Testers needed to quickly find information before they go somewhere new. Their feedback guided which content they needed to see on the place details page to allow them to plan their trip.
"When you're looking for a park with your family, sometimes you need to know exactly what you're in for before you get there"
We found that local parents trusted each others’ advice. Several of our testers said they were happy to share their experience publicly to help another parent decide whether an activity would be suitable for their child.
"I really like that, because I think a lot of parents relate to what other parents say about places"
Stronger Together Logan had amassed a huge library of videos and at-home activities to help families during Queensland’s Covid lockdown.
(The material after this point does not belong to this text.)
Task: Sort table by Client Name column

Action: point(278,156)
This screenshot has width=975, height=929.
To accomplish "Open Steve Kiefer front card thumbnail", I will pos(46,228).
We restructured this content and created new filter options in order to help parents find something their child would be interested in.
“Nature play bingo - that looks perfect actually... I’ll probably come back for that one"
We created a “Get help” page to direct families to local support services via Ask Izzy, as well as providing the phone number for Parentline for phone counselling for parents.
The access to Ask Izzy’s directory was seen as very practical and useful by testers, almost all of whom hadn’t heard of it before.
“This is amazing. This is something that would really help a lot of people."
"It's perfect, because there's just so many places you can go to and get information. If you've got everything in one place, then you don't need to go anywhere else."
“It’s not just set up because it needs to be set up; it’s set up to actually help people."
“I really like the colours and the design of it - I think it’s really good. It’s very clear, it’s not too overwhelming when you look at it."
“What you’re aiming for with this site would suit me to a T. I really like how it’s designed."
"The people that were recruited totally nailed the brief and did a great job working well as a team. They’ve been able to listen, find out and develop something that we need."
After presenting the prototype and testing feedback to the stakeholders, they were excited to proceed with the project build.
Lucas developed the website in WordPress and we provided Logan Together with a digital guide on Notion, including video walkthroughs and a section for external collaborators who want to add their own events and local places to the platform.
We helped migrate old content over, and Logan Together is currently content populating the website with events and places to visit before launching it.